In fact, the ethnic and religious compromises exhibited in the elections appeared to be the seeds for a New Nigeria, making its arbitrary annulment by Babangida, Abacha and others a cruel blow to our nationhood. It does not take a rocket scientist to figure out that ANY new elections that serves up a new winner - whether it is held one year, two years or ten years from now - would elicit howls of ethnic unfairness, could lead to the presence of two competing civilian governments and consequent balkanization of our dear country, and invite the participation of the military to once again resolve the ensuing anarchy. It is not an issue of political extremism, rather one of common sense.
The cost of miscalculation of the June 12 annullers has been simply too high, and unless a fundamentally comprehensive solution to the Nigerian political problem is based on an accomodation, however brief, of the June 12 mandate, our nightmare, whether economic, social or political, will simply continue. A overnment of national unity should be formed based on June 12, whose mandate should be to convene a sovereign national conference, to which the legitimate representatives of the Nigerian people are invited to consider the national question. Insistence on the current bogus Constitutional Conference as the main vehicle to chart a new political order for Nigeria is simply a recipe for disaster in the future.
If we are not now relentless in pursuit of the correction of an identified injustice, why would we do so the next time ? Because we did not do so the last time around, must we now defer again ? If we defer again, would not a new group of Nigerians then ask again "Why now ?" as many now ask in defence (or understanding) of the annulment ?
THE PLACE OF THE INDIVIDUAL NIGERIAN AND HIS COMMUNITY
So what must we do ? First, each Nigerian must re-emphasise his DIGNITY, and emphasise that the vote is his lowest level share of political power, and that it must be respected, both now and in the future.
Secondly, he must be free to identify without fear or loss of status with his community, that group with which he has historical, cultural and lingual similarity. Nigeria is in fact not a nation yet, but a COUNTRY OF NATIONS, for it is precisely historical, cultural and lingual similiarities which define nations. We must also insist that as part of the country called Nigeria, all communities must be fully part of its ecumene, that is its economic-political territory, its economic, political and cultural life, or else some communities will ever chafe to define theirs.
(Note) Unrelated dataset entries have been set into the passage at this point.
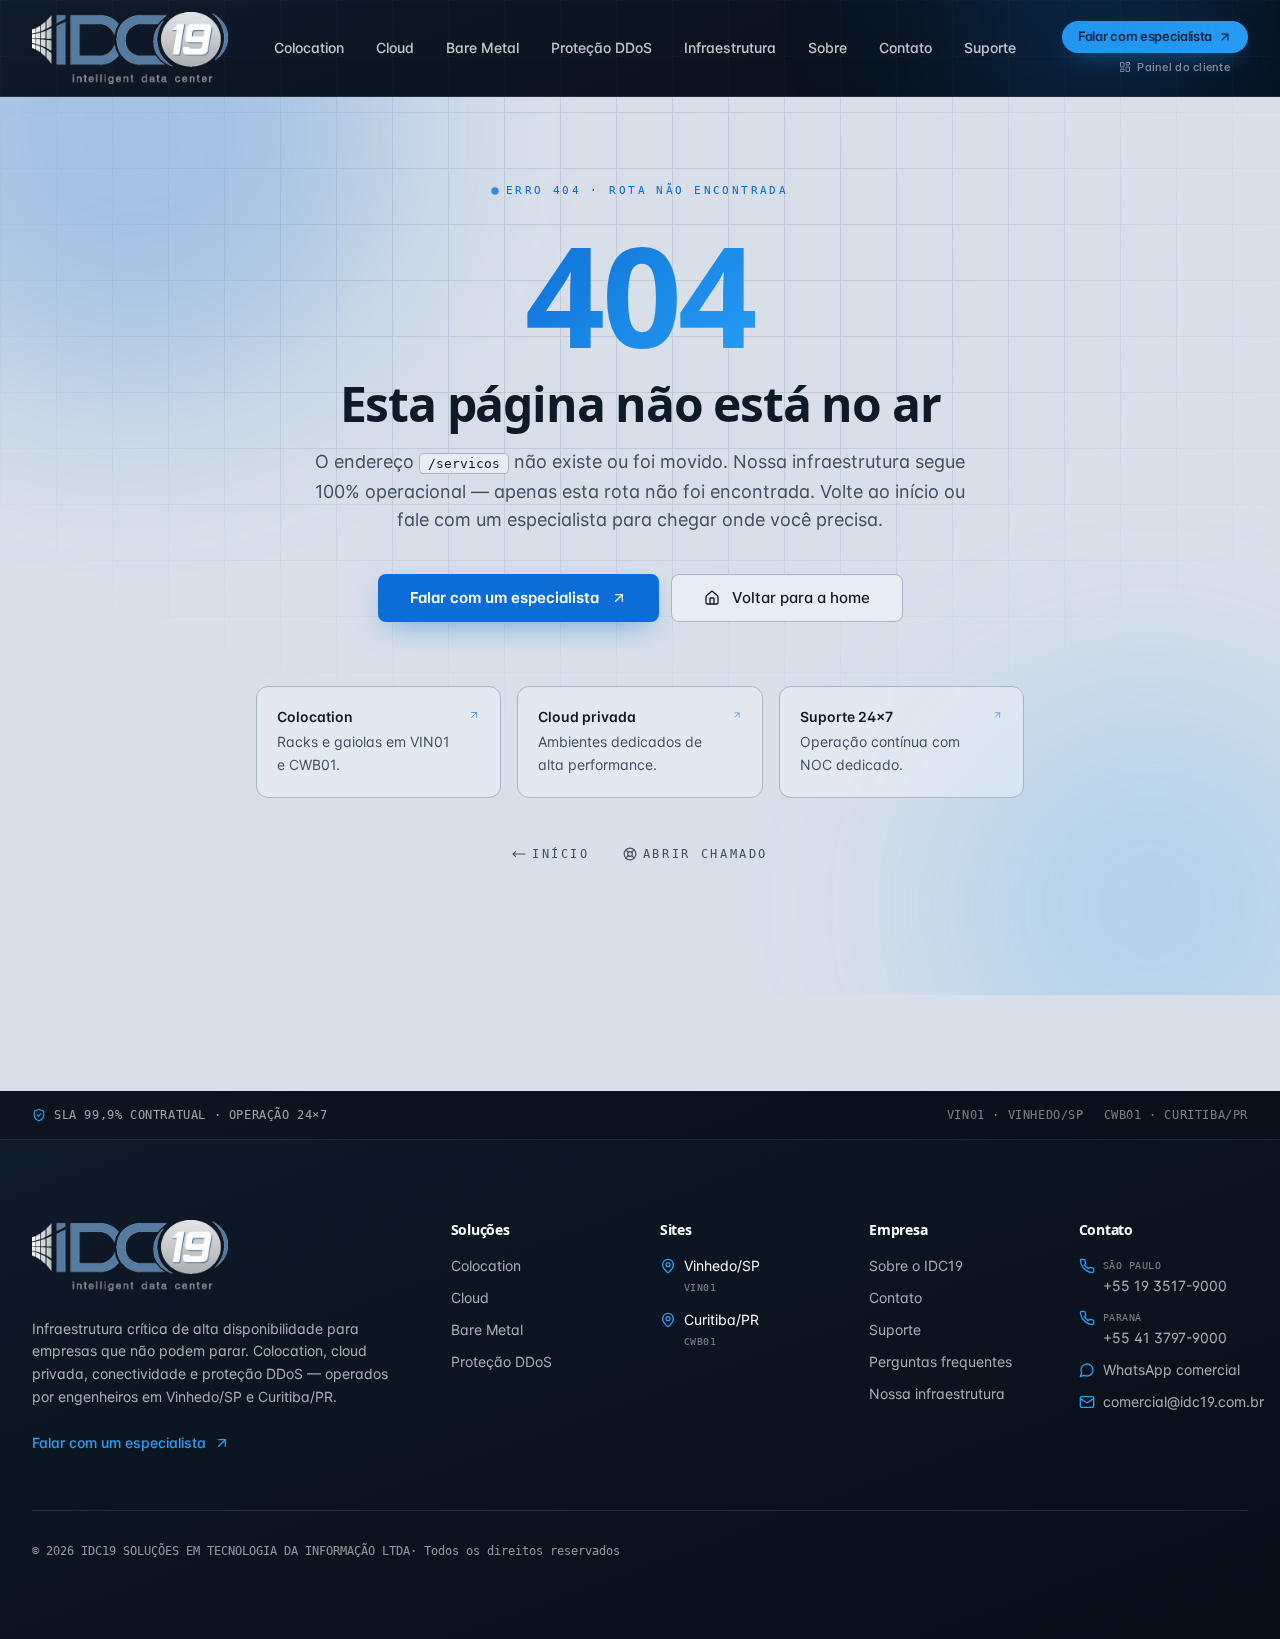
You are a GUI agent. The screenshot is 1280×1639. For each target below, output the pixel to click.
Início (561, 854)
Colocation (486, 1265)
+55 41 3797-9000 (1165, 1337)
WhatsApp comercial (1171, 1369)
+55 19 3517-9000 (1165, 1285)
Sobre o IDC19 (916, 1265)
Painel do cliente (1183, 67)
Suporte (895, 1329)
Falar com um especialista (504, 597)
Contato (895, 1297)
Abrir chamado (705, 854)
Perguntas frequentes (940, 1361)
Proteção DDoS (501, 1361)
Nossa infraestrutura (937, 1393)
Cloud (470, 1297)
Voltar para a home (801, 597)
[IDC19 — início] (130, 48)
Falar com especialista (1145, 36)
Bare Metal (487, 1329)
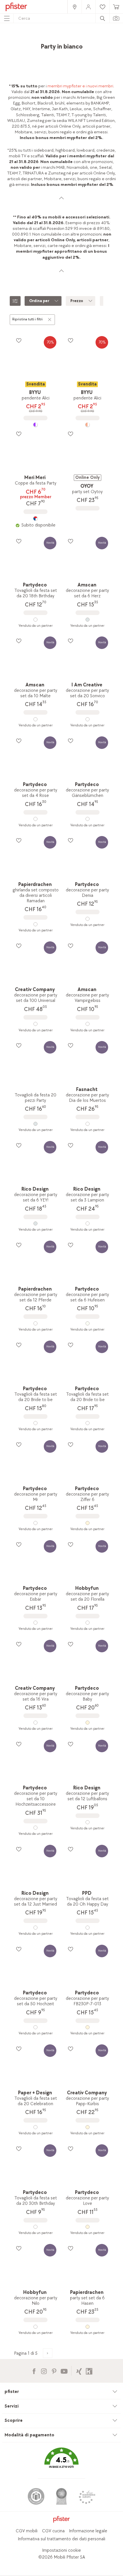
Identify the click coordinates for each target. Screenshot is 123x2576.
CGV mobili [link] (26, 2531)
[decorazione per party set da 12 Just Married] (35, 1927)
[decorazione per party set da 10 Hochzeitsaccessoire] (35, 1827)
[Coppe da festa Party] (35, 518)
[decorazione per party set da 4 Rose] (35, 819)
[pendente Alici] (35, 425)
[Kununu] (89, 2370)
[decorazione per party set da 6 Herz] (87, 619)
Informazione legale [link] (88, 2531)
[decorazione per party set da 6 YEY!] (35, 1223)
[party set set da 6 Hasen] (87, 2326)
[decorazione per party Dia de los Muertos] (87, 1124)
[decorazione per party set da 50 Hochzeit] (35, 2027)
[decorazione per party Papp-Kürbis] (87, 2127)
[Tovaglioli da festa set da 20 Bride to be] (35, 1423)
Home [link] (27, 38)
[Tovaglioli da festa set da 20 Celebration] (35, 2127)
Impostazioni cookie (61, 2550)
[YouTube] (64, 2370)
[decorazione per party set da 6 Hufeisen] (87, 1323)
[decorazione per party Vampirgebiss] (87, 1024)
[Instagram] (44, 2370)
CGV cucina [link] (53, 2531)
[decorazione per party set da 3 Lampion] (87, 1223)
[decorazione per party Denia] (87, 919)
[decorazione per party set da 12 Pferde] (35, 1323)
Thirdly, our collective cause must be based on the twin assertions of DIGNITY and RESPECT for all ethnic groups in Nigeria. We must remember that no one can make us feel inferior without our consent. I am not asking for ethnic fascism nor must we assert ethnic superiority. In fact tolerance, sacrifice and inter-dependence should be watchwords.
But in Nigeria, while everyone must strive to save Nigeria from itself, if it so permits, "prideful communities" must also be ready to save themselves. The deterioration of our schools and social and physical infrastructure, the hopeleness of our youth and the heavy-heart being carried around by our adults can simply no longer be tolerated.
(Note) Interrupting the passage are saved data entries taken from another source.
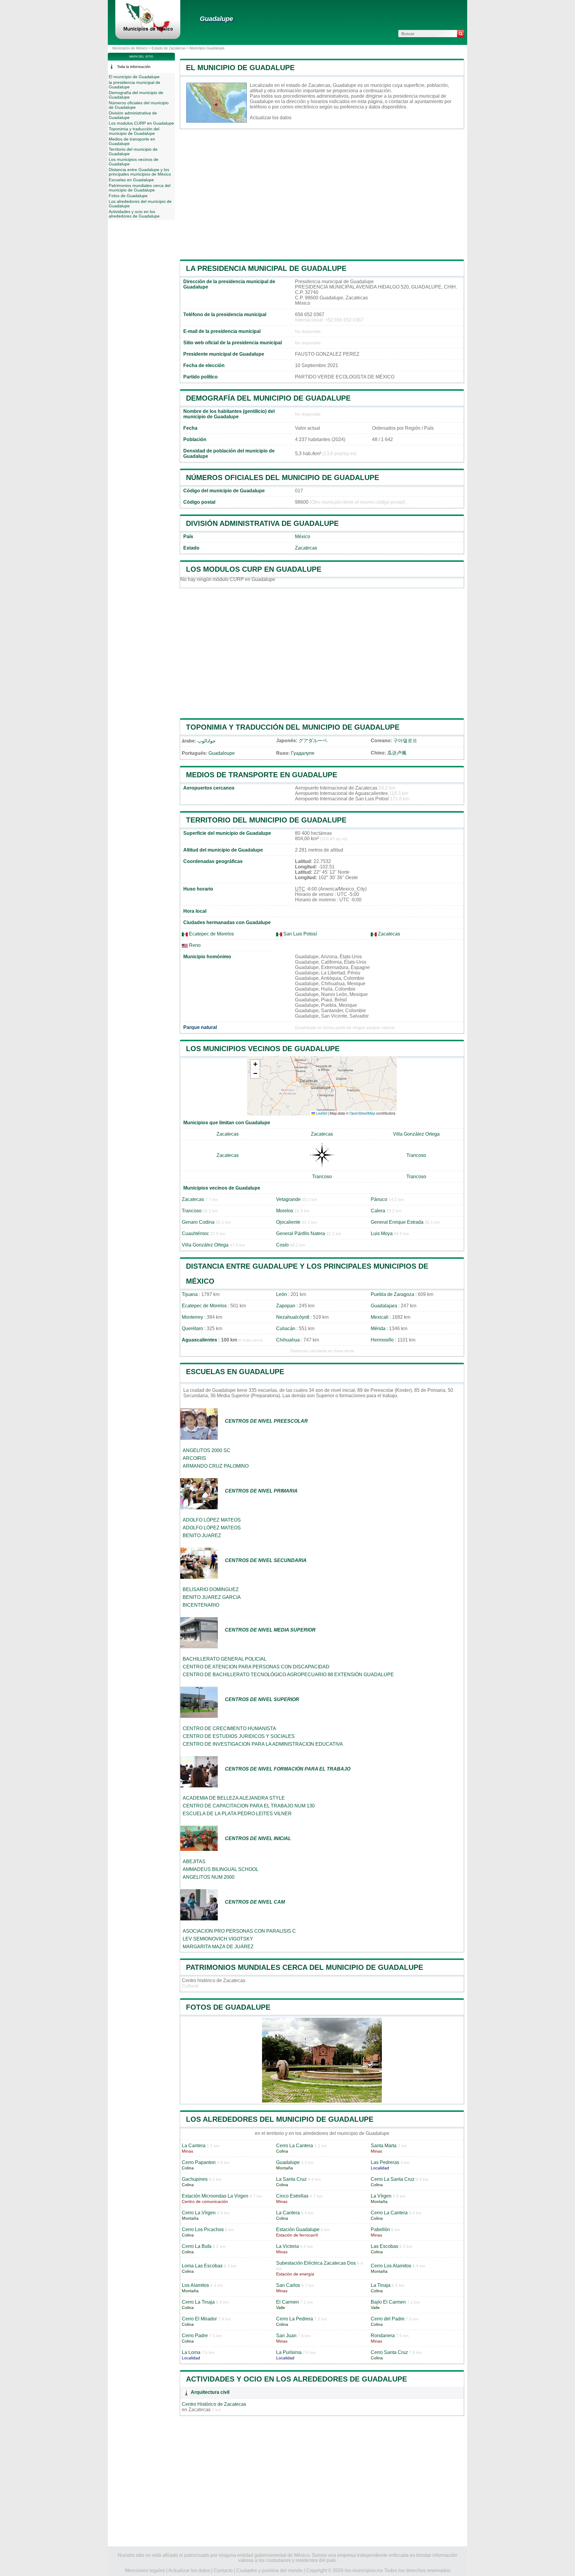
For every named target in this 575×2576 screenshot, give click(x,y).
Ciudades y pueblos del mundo (269, 2570)
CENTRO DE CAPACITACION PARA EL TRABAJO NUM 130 (249, 1805)
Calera (378, 1210)
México (302, 536)
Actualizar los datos (270, 117)
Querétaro (192, 1328)
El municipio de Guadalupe (240, 68)
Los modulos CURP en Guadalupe (253, 569)
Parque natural (200, 1027)
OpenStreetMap (362, 1113)
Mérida (378, 1328)
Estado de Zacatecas (169, 48)
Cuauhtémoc (195, 1233)
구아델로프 (405, 740)
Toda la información (133, 67)
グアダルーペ (313, 740)
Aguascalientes (199, 1339)
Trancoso (416, 1155)
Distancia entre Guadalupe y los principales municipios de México (140, 171)
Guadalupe (216, 18)
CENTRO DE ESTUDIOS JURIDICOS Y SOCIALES (239, 1736)
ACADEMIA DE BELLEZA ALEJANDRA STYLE (234, 1798)
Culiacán (285, 1328)
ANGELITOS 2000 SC (206, 1450)
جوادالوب (206, 740)
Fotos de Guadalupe (228, 2007)
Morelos (284, 1210)
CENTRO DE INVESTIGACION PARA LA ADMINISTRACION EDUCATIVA (263, 1744)
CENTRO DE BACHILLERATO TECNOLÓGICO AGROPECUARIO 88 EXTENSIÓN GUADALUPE (288, 1674)
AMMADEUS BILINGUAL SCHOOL (220, 1869)
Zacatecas (306, 547)
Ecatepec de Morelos (211, 933)
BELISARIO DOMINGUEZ (211, 1589)
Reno (194, 945)
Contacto (223, 2570)
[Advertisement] (322, 194)
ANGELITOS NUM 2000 (208, 1877)
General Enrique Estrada (397, 1222)
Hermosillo (382, 1339)
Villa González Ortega (416, 1134)
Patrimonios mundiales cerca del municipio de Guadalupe (304, 1967)
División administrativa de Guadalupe (262, 523)
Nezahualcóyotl (292, 1317)
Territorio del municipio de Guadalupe (266, 820)
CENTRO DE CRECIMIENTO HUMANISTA (229, 1728)
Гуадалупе (302, 753)
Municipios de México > (132, 48)
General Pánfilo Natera (300, 1233)
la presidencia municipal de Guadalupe (266, 268)
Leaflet (321, 1113)
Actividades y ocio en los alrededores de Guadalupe (296, 2379)
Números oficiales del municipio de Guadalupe (282, 477)
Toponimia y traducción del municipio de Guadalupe (293, 727)
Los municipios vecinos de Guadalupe (263, 1049)
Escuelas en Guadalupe (235, 1372)
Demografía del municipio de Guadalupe (268, 398)
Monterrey (192, 1317)
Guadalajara (384, 1305)
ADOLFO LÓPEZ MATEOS (212, 1519)
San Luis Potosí (299, 933)
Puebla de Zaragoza (392, 1294)
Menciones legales (145, 2570)
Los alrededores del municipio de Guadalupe (279, 2119)
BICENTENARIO (201, 1605)
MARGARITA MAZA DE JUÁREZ (218, 1946)
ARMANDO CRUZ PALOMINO (216, 1466)
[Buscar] (460, 33)
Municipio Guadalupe (207, 48)
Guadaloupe (221, 753)
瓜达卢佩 (396, 752)
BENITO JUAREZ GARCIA (212, 1597)
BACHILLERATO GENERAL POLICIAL (225, 1659)
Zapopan (285, 1305)
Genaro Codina (198, 1222)
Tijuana (190, 1294)
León (281, 1294)
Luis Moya (382, 1233)
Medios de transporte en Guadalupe (261, 775)
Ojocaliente (288, 1222)
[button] (255, 1064)
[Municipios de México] (147, 31)
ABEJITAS (194, 1861)
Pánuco (379, 1199)
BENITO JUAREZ (202, 1535)
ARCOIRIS (194, 1458)
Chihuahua (288, 1339)
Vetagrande (288, 1199)
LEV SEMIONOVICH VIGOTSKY (218, 1938)
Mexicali (379, 1317)
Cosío (282, 1244)
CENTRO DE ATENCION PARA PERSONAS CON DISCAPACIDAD (256, 1666)
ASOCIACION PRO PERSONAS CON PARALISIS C (239, 1931)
Anger we have, shame we must avoid and pride we must restore. We must build a sense of purpose and consensus which the generation before us has woefully lacked, and we must let that passing generation know that we can no longer tolerate dilly-dallying with our lives. We are merely six years away from Year 2001, and we are in a real danger of being swept aside by history.
Finally, we must also remember our history, much of which consists of numerous avoidable conflicts among ourselves. We can not take our unity for granted, rather we must work purposefully and tirelessly for it. We must, beginning immediately, spend some of our time carefully and unemotionally ruminating on what aspects of liberal democracy is compatible with our various cultures, so that we do not repeat the same mistakes of the past.